We need to determine the specific values or relationships between these coefficients using the properties of roots and AP.

Step 2: Key Formula or Approach:

• For $a, b, c$ in AP, we have the condition $2b = a + c$.

• Let the integer roots of the equation be $\alpha$ and $\beta$.

• From Vieta's formulas: $\alpha + \beta = -\frac{b}{a}$ and $\alpha\beta = \frac{c}{a}$.

• Since $a, b, c$ are positive integers, the sum of roots $\alpha + \beta$ must be negative and the product $\alpha\beta$ must be positive. This implies both roots $\alpha$ and $\beta$ must be negative integers.

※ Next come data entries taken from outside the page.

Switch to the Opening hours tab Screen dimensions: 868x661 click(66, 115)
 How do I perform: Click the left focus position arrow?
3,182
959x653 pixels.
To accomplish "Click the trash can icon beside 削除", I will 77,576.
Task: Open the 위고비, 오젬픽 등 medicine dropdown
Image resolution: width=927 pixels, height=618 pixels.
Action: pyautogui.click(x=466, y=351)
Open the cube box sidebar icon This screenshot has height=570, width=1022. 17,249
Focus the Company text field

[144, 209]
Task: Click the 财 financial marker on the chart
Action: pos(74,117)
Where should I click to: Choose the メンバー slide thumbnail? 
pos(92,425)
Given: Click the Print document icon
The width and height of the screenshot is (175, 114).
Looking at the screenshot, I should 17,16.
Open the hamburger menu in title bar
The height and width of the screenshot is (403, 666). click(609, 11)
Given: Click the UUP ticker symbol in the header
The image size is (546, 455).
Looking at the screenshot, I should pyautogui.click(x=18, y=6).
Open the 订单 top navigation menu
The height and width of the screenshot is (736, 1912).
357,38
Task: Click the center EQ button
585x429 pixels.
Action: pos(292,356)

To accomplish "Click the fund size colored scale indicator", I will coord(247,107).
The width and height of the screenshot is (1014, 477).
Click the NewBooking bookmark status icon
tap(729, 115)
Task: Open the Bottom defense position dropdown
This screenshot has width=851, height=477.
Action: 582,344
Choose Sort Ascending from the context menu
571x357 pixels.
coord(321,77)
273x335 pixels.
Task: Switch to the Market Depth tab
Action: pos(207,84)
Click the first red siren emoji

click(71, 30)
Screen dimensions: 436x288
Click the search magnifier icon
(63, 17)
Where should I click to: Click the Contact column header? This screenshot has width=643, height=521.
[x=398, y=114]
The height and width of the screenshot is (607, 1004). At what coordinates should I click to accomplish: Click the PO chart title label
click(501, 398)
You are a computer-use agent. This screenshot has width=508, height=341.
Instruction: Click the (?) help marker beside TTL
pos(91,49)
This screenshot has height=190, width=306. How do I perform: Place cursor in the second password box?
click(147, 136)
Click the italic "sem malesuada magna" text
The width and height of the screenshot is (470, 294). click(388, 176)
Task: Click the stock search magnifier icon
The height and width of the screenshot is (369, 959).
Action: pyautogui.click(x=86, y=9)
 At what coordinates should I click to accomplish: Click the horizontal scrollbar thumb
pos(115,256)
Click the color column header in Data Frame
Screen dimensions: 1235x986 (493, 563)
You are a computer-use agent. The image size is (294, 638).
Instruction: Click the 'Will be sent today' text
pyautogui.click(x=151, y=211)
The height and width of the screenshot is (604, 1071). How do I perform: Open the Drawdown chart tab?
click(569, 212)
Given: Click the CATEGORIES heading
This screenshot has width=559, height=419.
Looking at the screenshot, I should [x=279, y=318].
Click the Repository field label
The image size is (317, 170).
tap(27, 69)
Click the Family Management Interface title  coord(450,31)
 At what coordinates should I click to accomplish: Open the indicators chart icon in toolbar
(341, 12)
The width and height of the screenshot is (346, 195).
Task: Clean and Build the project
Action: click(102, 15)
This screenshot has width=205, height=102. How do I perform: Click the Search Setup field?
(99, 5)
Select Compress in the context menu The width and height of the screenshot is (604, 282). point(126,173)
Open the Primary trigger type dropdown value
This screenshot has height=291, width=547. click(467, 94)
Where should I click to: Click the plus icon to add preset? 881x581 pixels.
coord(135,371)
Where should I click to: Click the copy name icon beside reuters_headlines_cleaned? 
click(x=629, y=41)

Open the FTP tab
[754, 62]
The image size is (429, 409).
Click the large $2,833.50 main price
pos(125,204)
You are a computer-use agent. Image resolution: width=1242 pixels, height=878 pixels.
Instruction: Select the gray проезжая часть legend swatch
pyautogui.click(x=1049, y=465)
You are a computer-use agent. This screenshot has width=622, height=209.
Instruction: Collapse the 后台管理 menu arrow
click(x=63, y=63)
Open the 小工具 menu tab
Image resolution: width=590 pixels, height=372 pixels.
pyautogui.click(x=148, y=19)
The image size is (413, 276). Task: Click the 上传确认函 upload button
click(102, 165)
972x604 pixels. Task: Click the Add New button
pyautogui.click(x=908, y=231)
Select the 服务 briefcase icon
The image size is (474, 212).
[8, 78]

Step 3: Detailed Explanation:

• From the AP condition $2b = a + c$, we can divide by $a$ to get $2\left(\frac{b}{a}\right) = 1 + \frac{c}{a}$.

• Substituting the expressions from Vieta's formulas: $2(-\alpha - \beta) = 1 + \alpha\beta$.

• Rearranging the terms, we get: $\alpha\beta + 2\alpha + 2\beta + 1 = 0$.

• To factorize this expression, we add 3 to both sides: $\alpha\beta + 2\alpha + 2\beta + 4 = 3$.

• This factors as $(\alpha + 2)(\beta + 2) = 3$.

• Since $\alpha$ and $\beta$ are integers, $(\alpha + 2)$ and $(\beta + 2)$ must be integer factors of 3.

• Possible cases for $(\alpha + 2, \beta + 2)$ are $(1, 3)$, $(-1, -3)$, $(3, 1)$, or $(-3, -1)$.

• Case 1: $\alpha + 2 = 1$ and $\beta + 2 = 3 \implies \alpha = -1, \beta = 1$. Here $\alpha + \beta = 0$, so $-\frac{b}{a} = 0 \implies b = 0$. This contradicts that $b$ is a positive integer.

• Case 2: $\alpha + 2 = -1$ and $\beta + 2 = -3 \implies \alpha = -3, \beta = -5$.

• For these roots, $\alpha + \beta = -8 \implies -\frac{b}{a} = -8 \implies b = 8a$.

• Also, $\alpha\beta = 15 \implies \frac{c}{a} = 15 \implies c = 15a$.

• Verification of AP: $2b = 16a$ and $a + c = a + 15a = 16a$. The condition holds.

• Checking (A): $c - b = 15a - 8a = 7a$. Since $a$ is an integer, $c - b$ is an integer multiple of $a$. Statement (A) is TRUE.

• Checking (B): The roots are $-3$ and $-5$. Both are odd integers. Statement (B) is TRUE.

• Checking (C): If $c = 15$, then $15a = 15 \implies a = 1$. Then $b = 8(1) = 8$. Thus $ab = 1 \times 8 = 8$. Statement (C) is TRUE.

• Checking (D): If $b = 8$, then $8a = 8 \implies a = 1$. The roots are $-3$ and $-5$. Thus $x = 3$ is not a root. Statement (D) is FALSE.

Step 4: Final Answer:
The true statements are (A), (B), and (C).